A major part of Kagame’s reconciliation strategy is to promote a Rwandan identity that eschews ethnic labels. Remembrance is a collective affair, played out every April during genocide commemoration week.

But critics say the approach paradoxically serves to entrench ethnic divisions. Here’s how one Hutu in exile puts it: "In Rwanda today, they say there’s no ethnic groups and then they speak of genocide against the Tutsi. It’s a contradiction. The automatic question is who killed them and the answer is Hutu. Hutus are made to feel like criminals.

"It is very dangerous when people are made to feel guilty because of their identity. If you do that, it makes them identify with themselves even more and begin working out how to get out of it by any means including removing the powers that be to regain their dignity."

Given Rwanda’s history of massacres, the phrase "by any means" has an ominous ring.

For the outside world, the memory of Rwanda is one of shock and shame. Shock that genocide unfolded right under our noses. Shame that nobody did anything to stop it.
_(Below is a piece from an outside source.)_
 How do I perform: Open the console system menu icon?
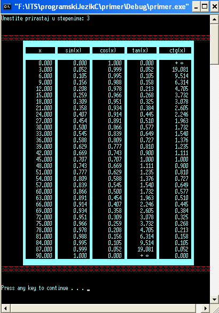7,7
"You still hear about it: 'The international community abandoned Rwanda'," recalls Johan Swinnen, Belgian’s then ambassador to Rwanda,

It marked a turning point for international aid workers, who only really got into gear when hundreds of thousands of Hutus, fleeing the advances of the RPF, crossed into what was then eastern Zaire.

As deadly cholera struck the refugee camps that sprung up around Mount Goma, it suddenly dawned that the people the aid workers were helping included large numbers of killers and their families. Meanwhile militia leaders virtually controlled the camps.

"You could see the militia soldiers training," recalls Samantha Bolton, who worked for Medecins Sans Frontieres, which pulled out of the camps in December 1995 after realising humanitarian aid was actually helping Hutu extremists regroup and prepare for another conflict.

"They would be jogging and marching with their clubs and machetes. You could see they were killers. Their eyes were dead, their souls gone."

On Monday, when Kagame lights a flame of memorial that will burn for 100 days, the focus will be on remembering the 800,000 who died in one of history’s cruellest chapters.

But questions around humanitarian intervention in morally complex conflicts and how best to bury the past are dilemmas that will resonate wherever atrocities are committed, from Liberia and Sierra Leone to Sri Lanka and Syria.

When people talk about moving on, they tend to use words like truth, acknowledgement, justice and forgiveness. Those words had real meaning in post-apartheid South Africa, for example, where Nelson Mandela presided over the reconciliation process with undisputed moral authority.

But how much currency do those words have in Rwanda today?